# Iron Chef



## coolj (Dec 12, 2000)

I was at chapters book store earlier this evening, to see a cook book presentation, meet the author type thing, and anyway I was wandering around just checking out different books, and guess what I saw, Iron Chef the Official Book, has anybody else seen this one yet ?.


----------



## kimmie (Mar 13, 2001)

I haven't seen it but found some reviews:

_The New York Times_ 
The equivalent of Pokemon for adults [and] the newest cult hit on television.

_Time_ 
A game show that makes 'Survivor' look like 'Hollywood Squares'.

_The Miami Herald_ 
A mix between Godzilla, wrestling, and Julia Child. Yes, it's that strange. And that entertaining.

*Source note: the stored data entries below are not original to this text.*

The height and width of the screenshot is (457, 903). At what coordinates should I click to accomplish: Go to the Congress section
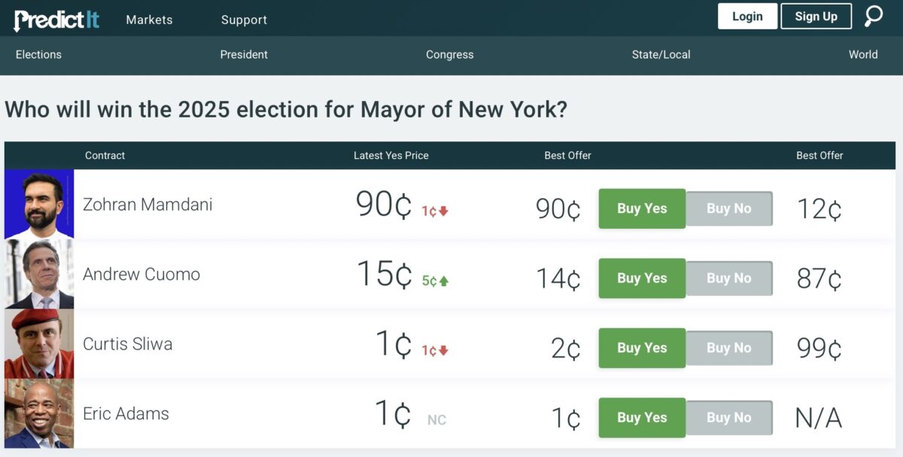(x=449, y=54)
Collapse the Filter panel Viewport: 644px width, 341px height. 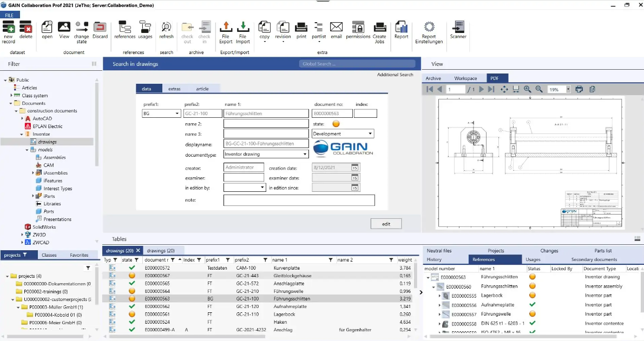(94, 63)
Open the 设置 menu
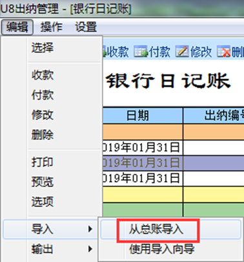The image size is (244, 262). (86, 27)
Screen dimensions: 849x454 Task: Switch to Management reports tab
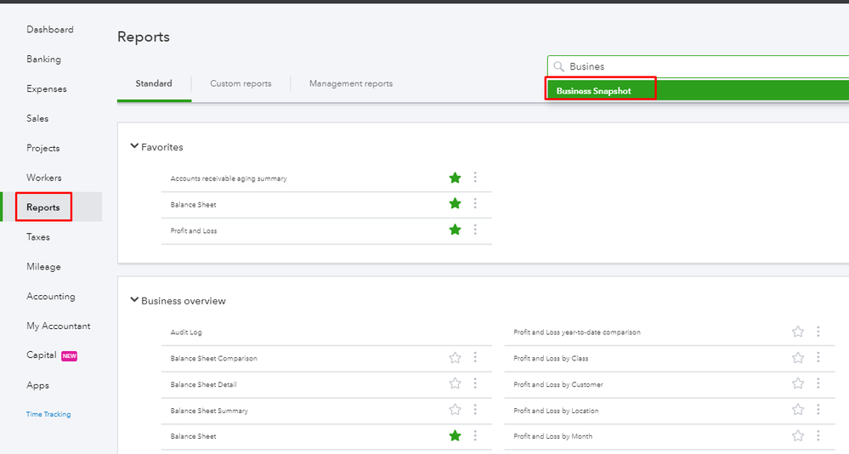351,84
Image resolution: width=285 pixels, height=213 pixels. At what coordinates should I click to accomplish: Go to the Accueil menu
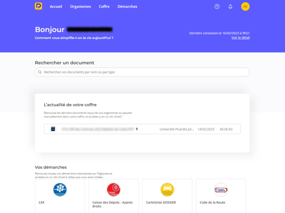[x=56, y=7]
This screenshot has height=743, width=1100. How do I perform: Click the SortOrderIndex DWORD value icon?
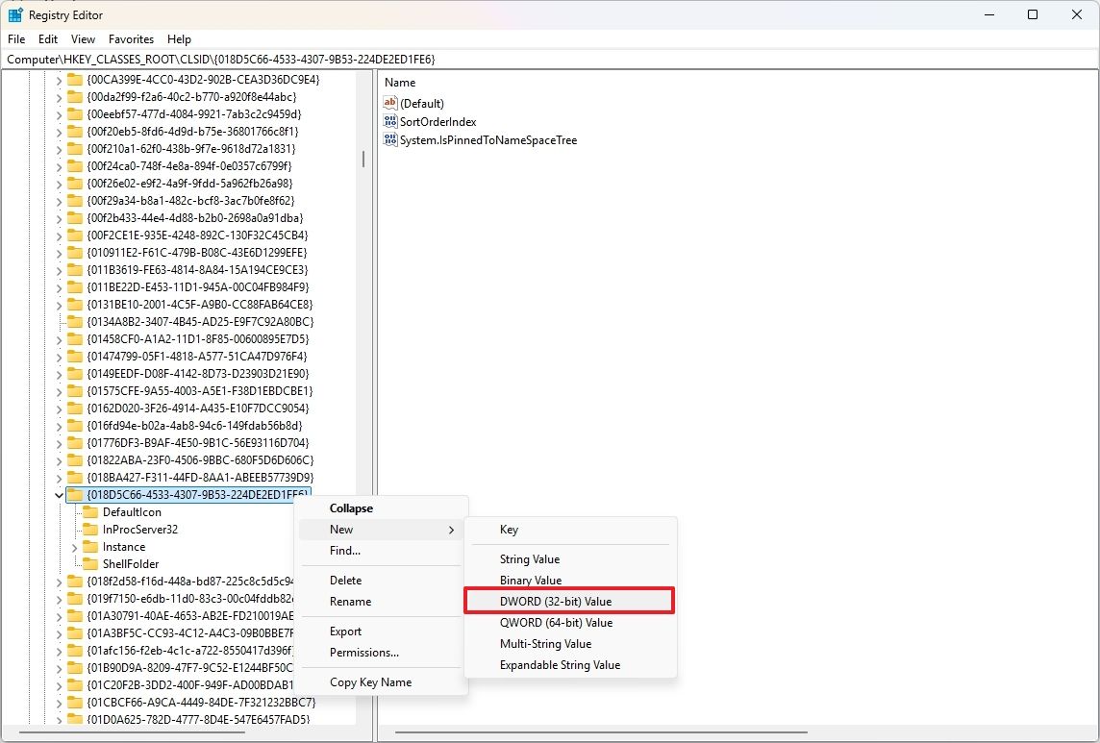[389, 121]
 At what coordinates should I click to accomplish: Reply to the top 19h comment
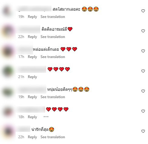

and the table of contents from Barnes & Noble 
here


----------



## shroomgirl (Aug 11, 2000)

My dear friend is in the hospital and I got it for him last week, with a card that said
"not as fun to heckle the book as the TV show"....pokemon for adults lololol when do the dolls and autograph knifes come out....think there will be massive lines at Christmas time????lololol smiling tooo.


----------



## 84rhonda (Jun 19, 2001)

I leafed through it, not very interesting at all. They mainly re-cap all the battles and so forth. I was expecting a deep view and outlook on asian cuisine etc...


----------